▸ SELECTED PASSAGE
This article shows how to simulate a data set in SAS that satisfies a least squares regression model for continuous variables.
When you simulate to create "synthetic" (or "fake") data, you (the programmer) control the true parameter values, the form of the model, the sample size, and magnitude of the error term. You can use simulated data as a quick-and-easy way to generate an example. You can use simulation to test the performance of an algorithm on very wide or very long data sets.
The least squares regression model with continuous explanatory variables is one of the simplest regression models. The book Simulating Data with SAS describes how to simulate data from dozens of regression models. I have previously blogged about how to simulate data from a logistic regression model in SAS.
Simulate data that satisfies a linear regression model
It is useful to be able to generate data that fits a known model. Suppose you want to fit a regression model in which the response variable is a linear combination of 10 explanatory variables, plus random noise. Furthermore, suppose you don't need to use real X values; you are happy to generate random values for the explanatory variables.
The following SAS statements specify the sample size (N) and the number of explanatory variables (nCont) as macro variables. With the SAS DATA step, you can do the following:
- Specify the model parameters, which are the regression coefficients: β0=Intercept, β1, β2, β3, .... If you know the number of explanatory variables, you can hard-code these values. The example below uses the formula βj = (-1) j+1 4 / (j+1), but you can use a different formula or hard-code the parameter values.
- Simulate the explanatory variables. In this example, the variables are independent and normally distributed. When augmented with a column that contains all 1s (to capture the model intercept), the explanatory variables form a data matrix, X.

▸ INFORMATION SHOWN
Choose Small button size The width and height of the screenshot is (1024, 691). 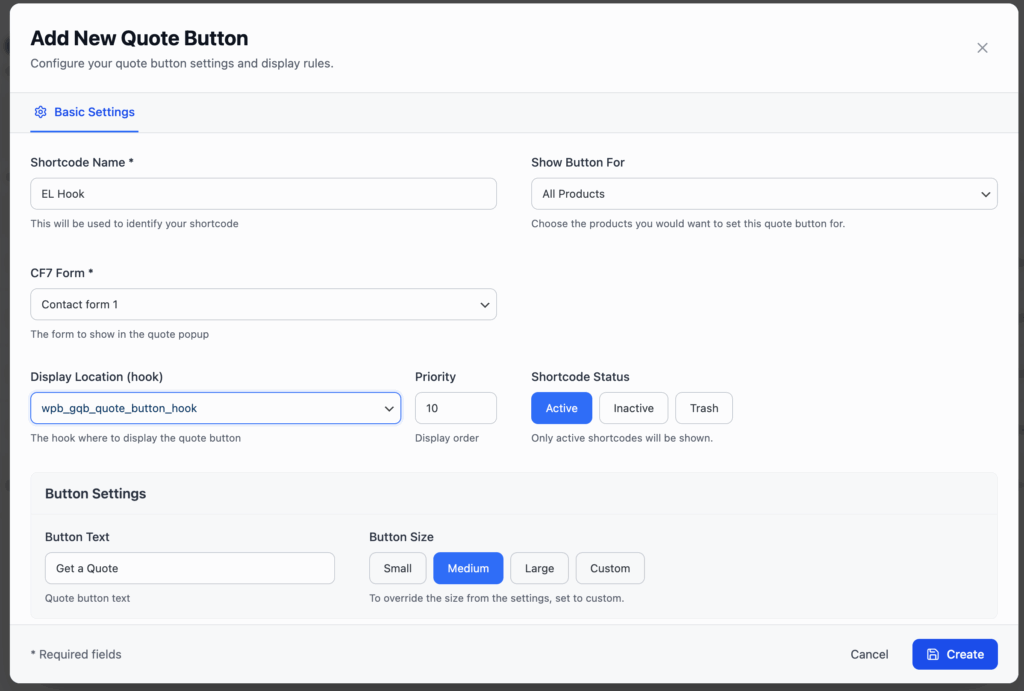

* * *

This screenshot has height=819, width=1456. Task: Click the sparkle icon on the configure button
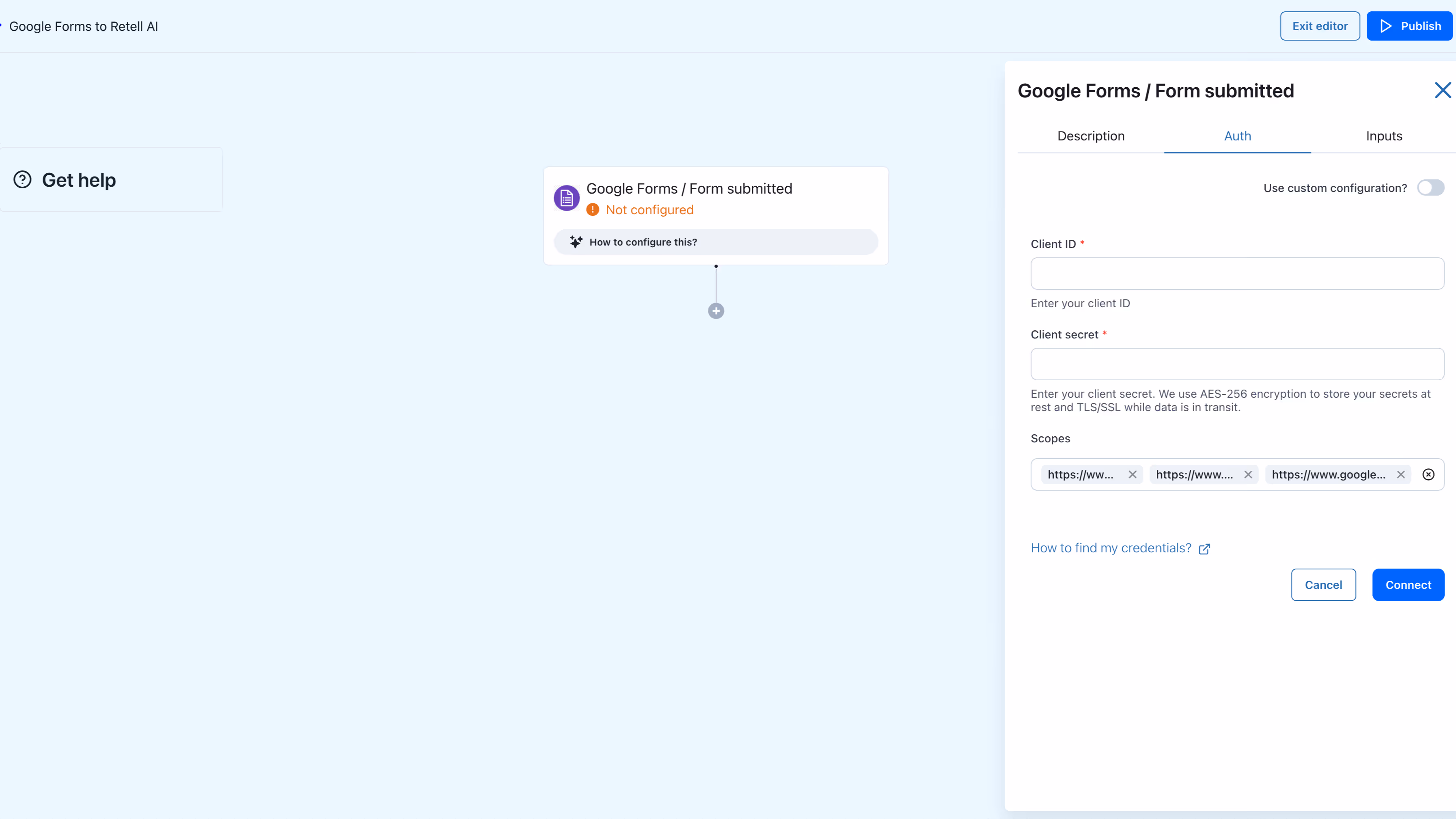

▸ EXERCISE DETAILS
In the text on simulating regression data in SAS, what distribution do the simulated explanatory variables follow in the example? You can do this task without the records.

▸ EXERCISE SOLUTION
They are independent and normally distributed.